When V $<<$ $V_{{cr}_{\textrm{1}}}$ and V $<<$ $V_{{cr}_{\textrm{3}}}$, substituting Eq. (66) into Eq. (44) gives

$$\begin{aligned} V_{cr0}= & {} \left\{ {\frac{1}{3}\frac{1}{\left[ {\rho ^{(1)}h_{1} +\rho ^{(2)}h_{2} } \right] ^{2}}\left[ {\frac{E^{(1)}\left( {1-\nu ^{(1)}} \right) h_{1}^{3} }{(1+\nu ^{(1)})(1-2\nu ^{(1)})}+\frac{E^{(2)}\left( {1-\nu ^{(2)}} \right) h_{2}^{3} }{(1+\nu ^{(2)})(1-2\nu ^{(2)})}} \right] } \right\} ^{1/4} \nonumber \\{} & {} \times \left\{ {\frac{E^{(1)}\left( {1-\nu ^{(1)}} \right) }{(1+\nu ^{(1)})(1-2\nu ^{(1)})}\frac{h_{1} }{R_{1}^{2} }+\frac{E^{(2)}\left( {1-\nu ^{(2)}} \right) }{(1+\nu ^{(2)})(1-2\nu ^{(2)})}\frac{h_{2} }{R_{2}^{2} }} \right. \nonumber \\{} & {} \left. {-\frac{\left[ {\frac{E^{(1)}\nu ^{(1)}}{(1+\nu ^{(1)})(1-2\nu ^{(1)})}\frac{h_{1} }{R_{1} }+\frac{E^{(2)}\nu ^{(2)}}{(1+\nu ^{(2)})(1-2\nu ^{(2)})}\frac{h_{2} }{R_{2} }} \right] \left[ {\frac{E^{(1)}\nu ^{(1)}}{(1+\nu ^{(1)})(1-2\nu ^{(1)})}\frac{1}{R_{1} }+\frac{E^{(2)}\nu ^{(2)}}{(1+\nu ^{(2)})(1-2\nu ^{(2)})}\frac{1}{R_{2} }} \right] }{\frac{E^{(1)}\left( {1-\nu ^{(1)}} \right) }{(1+\nu ^{(1)})(1-2\nu ^{(1)})}+\frac{E^{(2)}\left( {1-\nu ^{(2)}} \right) }{(1+\nu ^{(2)})(1-2\nu ^{(2)})}}} \right\} ^{1/4} \end{aligned}$$

(68)

as the critical velocity for a composite tube consisting of two dissimilar isotropic layers under an internal pressure moving at a constant velocity V $<<$ min($V_{{cr}_{\textrm{1}}}$, $V_{{cr}_{\textrm{3}}})$, which has precluded the transverse shear and rotary inertia effects but accounts for the radial stress effect. If the tube is homogeneous with $E^{(1)}=E^{(2)}=E,\,\,\nu ^{(1)}=\nu ^{(2)}=\nu ,\rho ^{(1)}=\rho ^{(2)}=\rho ,R_{1} \approx R\approx R_{2},h_{1} =h$ and $h_{2} =0$, then Eq. (68) reduces to

$$\begin{aligned} V_{cr0} =\left[ {\frac{1}{3}\frac{h^{2}}{R^{2}}\frac{1}{\rho ^{2}}\frac{E^{2}}{\left( {1+\nu } \right) ^{2}\left( {1-2\nu } \right) }} \right] ^{1/4}, \end{aligned}$$

(69)

which is the same as that first derived in [4] for single-layer isotropic tubes without including the transverse shear and rotary inertia effects

For the composite tube with two dissimilar isotropic thin layers, $\sigma _{zz} \approx 0$ and the expressions for the stiffness components $C_{\textrm{11}}$, $C_{\textrm{12}}$, $C_{\textrm{22}}$ and $C_{\textrm{55}}$ are the same as those for the cubic material thin layers listed in Eq. (62) except that $\mu =\frac{E}{2(1+\nu )}$ in the current case.

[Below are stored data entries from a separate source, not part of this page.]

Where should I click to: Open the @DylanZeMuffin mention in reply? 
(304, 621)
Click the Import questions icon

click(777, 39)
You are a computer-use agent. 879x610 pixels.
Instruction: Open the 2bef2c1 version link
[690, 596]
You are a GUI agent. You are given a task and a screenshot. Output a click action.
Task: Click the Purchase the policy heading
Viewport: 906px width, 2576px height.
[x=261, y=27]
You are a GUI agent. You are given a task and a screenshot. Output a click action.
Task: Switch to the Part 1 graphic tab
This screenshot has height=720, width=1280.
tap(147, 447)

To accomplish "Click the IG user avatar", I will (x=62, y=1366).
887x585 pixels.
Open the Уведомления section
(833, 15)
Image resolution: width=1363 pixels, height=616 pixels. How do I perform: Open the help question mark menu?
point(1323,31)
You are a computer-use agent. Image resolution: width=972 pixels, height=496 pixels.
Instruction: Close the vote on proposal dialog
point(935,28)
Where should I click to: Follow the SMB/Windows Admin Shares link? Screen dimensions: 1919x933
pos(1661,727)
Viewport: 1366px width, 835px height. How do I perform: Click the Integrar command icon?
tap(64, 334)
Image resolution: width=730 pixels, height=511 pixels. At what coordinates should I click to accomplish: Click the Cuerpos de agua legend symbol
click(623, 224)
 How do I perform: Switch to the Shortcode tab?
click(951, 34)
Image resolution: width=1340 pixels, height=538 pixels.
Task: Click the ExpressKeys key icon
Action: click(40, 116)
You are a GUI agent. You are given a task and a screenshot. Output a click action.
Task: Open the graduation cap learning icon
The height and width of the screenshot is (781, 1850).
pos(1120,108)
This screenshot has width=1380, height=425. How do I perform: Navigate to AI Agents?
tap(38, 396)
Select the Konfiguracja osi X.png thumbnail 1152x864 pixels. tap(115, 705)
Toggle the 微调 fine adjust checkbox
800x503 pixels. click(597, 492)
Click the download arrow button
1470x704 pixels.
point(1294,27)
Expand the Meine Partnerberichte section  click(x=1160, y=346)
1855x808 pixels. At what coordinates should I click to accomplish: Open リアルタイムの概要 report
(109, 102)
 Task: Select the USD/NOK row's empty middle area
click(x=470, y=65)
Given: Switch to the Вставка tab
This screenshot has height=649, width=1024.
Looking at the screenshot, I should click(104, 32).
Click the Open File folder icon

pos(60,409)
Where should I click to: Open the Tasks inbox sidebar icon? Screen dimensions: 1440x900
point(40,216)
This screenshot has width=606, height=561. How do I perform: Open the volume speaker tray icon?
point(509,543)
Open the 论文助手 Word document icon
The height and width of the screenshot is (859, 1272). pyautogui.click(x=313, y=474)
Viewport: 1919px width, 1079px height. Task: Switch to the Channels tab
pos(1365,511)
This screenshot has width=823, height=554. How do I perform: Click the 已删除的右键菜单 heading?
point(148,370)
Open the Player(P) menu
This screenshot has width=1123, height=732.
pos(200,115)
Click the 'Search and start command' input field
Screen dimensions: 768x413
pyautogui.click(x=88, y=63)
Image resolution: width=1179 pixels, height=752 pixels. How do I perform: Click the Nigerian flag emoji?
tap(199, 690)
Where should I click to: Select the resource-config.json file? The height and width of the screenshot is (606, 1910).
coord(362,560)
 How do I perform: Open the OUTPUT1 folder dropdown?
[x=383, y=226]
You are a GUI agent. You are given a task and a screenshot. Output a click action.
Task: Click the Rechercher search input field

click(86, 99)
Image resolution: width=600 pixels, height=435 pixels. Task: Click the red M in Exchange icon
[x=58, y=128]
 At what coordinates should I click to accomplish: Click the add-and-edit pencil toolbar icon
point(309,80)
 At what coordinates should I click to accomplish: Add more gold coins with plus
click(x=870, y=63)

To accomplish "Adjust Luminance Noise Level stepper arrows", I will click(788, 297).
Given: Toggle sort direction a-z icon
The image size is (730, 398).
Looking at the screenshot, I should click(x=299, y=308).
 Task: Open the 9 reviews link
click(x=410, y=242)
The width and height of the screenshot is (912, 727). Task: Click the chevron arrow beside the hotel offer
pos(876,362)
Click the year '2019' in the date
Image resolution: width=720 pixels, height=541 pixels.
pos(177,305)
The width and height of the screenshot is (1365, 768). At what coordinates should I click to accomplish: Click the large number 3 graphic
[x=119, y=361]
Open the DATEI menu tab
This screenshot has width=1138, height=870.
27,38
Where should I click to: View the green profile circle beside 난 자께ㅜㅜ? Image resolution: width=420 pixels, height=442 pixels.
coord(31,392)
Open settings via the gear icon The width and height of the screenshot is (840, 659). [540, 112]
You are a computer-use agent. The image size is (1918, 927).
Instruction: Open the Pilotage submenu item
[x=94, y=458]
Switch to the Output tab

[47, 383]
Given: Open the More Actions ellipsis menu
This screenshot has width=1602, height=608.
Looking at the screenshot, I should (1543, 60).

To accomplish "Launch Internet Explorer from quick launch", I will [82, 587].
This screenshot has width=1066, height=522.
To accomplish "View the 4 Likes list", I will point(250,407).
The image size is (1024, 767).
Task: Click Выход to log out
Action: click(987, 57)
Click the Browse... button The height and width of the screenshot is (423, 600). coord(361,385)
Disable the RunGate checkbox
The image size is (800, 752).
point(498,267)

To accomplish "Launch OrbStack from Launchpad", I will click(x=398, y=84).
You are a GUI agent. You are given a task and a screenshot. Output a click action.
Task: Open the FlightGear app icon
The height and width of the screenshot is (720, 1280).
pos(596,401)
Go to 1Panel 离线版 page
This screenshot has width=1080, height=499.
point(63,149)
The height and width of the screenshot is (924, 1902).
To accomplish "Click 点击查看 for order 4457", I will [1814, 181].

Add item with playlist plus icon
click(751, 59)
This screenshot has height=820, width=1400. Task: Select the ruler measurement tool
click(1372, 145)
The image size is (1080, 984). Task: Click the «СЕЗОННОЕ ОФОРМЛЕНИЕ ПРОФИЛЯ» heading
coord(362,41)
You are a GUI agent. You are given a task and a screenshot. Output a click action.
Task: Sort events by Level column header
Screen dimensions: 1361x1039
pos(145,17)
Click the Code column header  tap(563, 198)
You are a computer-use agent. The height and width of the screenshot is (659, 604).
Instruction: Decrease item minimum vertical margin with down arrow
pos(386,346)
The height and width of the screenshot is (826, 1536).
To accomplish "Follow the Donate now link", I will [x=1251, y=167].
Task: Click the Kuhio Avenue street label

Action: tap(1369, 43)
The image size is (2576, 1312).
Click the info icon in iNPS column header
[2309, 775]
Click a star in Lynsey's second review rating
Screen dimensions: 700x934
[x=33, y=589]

Applying Eq. (62) to each isotropic thin layer and then using Eq. (30) along with Eq. (36), (37a), (38a) or (38b) will lead to the critical velocity $V_{{cr}_{0}}$, and substituting Eq. (62) into Eqs. (25), (26) and (16a), respectively, will yield the critical velocities $V_{{cr}_{\textrm{1}}}$, $V_{{cr}_{\textrm{2}}}$ and $V_{{cr}_{\textrm{3}}}$ that are, respectively, the same as those listed in Eqs. (63a), (63b) and (63c) for the composite tube consisting of two dissimilar cubic material thin layers, which include the transverse shear and rotary inertia effects (but exclude the radial stress effect) and have no restriction on the magnitude of the pressure velocity.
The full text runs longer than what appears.